> **THE EXERCISE**: Return all of the items below word for word, reproducing every line without any change.

Data records
:::::
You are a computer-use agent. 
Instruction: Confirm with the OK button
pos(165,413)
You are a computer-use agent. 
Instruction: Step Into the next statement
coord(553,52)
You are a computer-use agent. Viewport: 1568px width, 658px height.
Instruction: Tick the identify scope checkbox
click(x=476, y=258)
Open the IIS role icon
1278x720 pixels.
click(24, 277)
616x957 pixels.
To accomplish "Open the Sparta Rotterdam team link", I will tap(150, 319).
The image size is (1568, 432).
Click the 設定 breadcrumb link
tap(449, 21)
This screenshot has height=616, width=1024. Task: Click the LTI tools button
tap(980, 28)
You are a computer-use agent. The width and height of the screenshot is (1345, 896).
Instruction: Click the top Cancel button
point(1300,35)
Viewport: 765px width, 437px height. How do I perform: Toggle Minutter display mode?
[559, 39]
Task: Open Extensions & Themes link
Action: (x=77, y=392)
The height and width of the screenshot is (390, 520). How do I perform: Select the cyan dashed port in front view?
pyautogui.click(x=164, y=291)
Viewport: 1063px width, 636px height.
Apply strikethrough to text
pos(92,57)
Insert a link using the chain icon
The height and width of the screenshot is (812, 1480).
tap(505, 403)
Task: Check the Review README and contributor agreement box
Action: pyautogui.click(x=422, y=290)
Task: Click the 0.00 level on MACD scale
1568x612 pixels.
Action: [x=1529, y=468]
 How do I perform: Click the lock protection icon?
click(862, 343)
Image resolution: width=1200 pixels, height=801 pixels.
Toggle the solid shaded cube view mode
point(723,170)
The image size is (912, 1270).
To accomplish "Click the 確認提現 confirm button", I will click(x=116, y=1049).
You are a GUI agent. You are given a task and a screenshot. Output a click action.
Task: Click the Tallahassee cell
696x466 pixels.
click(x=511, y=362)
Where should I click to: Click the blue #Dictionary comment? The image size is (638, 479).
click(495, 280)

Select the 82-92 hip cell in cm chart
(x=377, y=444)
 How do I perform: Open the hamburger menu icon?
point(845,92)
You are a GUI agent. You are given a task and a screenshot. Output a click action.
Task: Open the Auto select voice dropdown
:::::
> **CORRECT ANSWER**:
You are a computer-use agent. 
Instruction: Confirm with the OK button
pos(165,413)
You are a computer-use agent. 
Instruction: Step Into the next statement
coord(553,52)
You are a computer-use agent. Viewport: 1568px width, 658px height.
Instruction: Tick the identify scope checkbox
click(x=476, y=258)
Open the IIS role icon
1278x720 pixels.
click(24, 277)
616x957 pixels.
To accomplish "Open the Sparta Rotterdam team link", I will tap(150, 319).
The image size is (1568, 432).
Click the 設定 breadcrumb link
tap(449, 21)
This screenshot has height=616, width=1024. Task: Click the LTI tools button
tap(980, 28)
You are a computer-use agent. The width and height of the screenshot is (1345, 896).
Instruction: Click the top Cancel button
point(1300,35)
Viewport: 765px width, 437px height. How do I perform: Toggle Minutter display mode?
[559, 39]
Task: Open Extensions & Themes link
Action: (x=77, y=392)
The height and width of the screenshot is (390, 520). How do I perform: Select the cyan dashed port in front view?
pyautogui.click(x=164, y=291)
Viewport: 1063px width, 636px height.
Apply strikethrough to text
pos(92,57)
Insert a link using the chain icon
The height and width of the screenshot is (812, 1480).
tap(505, 403)
Task: Check the Review README and contributor agreement box
Action: pyautogui.click(x=422, y=290)
Task: Click the 0.00 level on MACD scale
1568x612 pixels.
Action: [x=1529, y=468]
 How do I perform: Click the lock protection icon?
click(862, 343)
Image resolution: width=1200 pixels, height=801 pixels.
Toggle the solid shaded cube view mode
point(723,170)
The image size is (912, 1270).
To accomplish "Click the 確認提現 confirm button", I will click(x=116, y=1049).
You are a GUI agent. You are given a task and a screenshot. Output a click action.
Task: Click the Tallahassee cell
696x466 pixels.
click(x=511, y=362)
Where should I click to: Click the blue #Dictionary comment? The image size is (638, 479).
click(495, 280)

Select the 82-92 hip cell in cm chart
(x=377, y=444)
 How do I perform: Open the hamburger menu icon?
point(845,92)
You are a GUI agent. You are given a task and a screenshot. Output a click action.
Task: Open the Auto select voice dropdown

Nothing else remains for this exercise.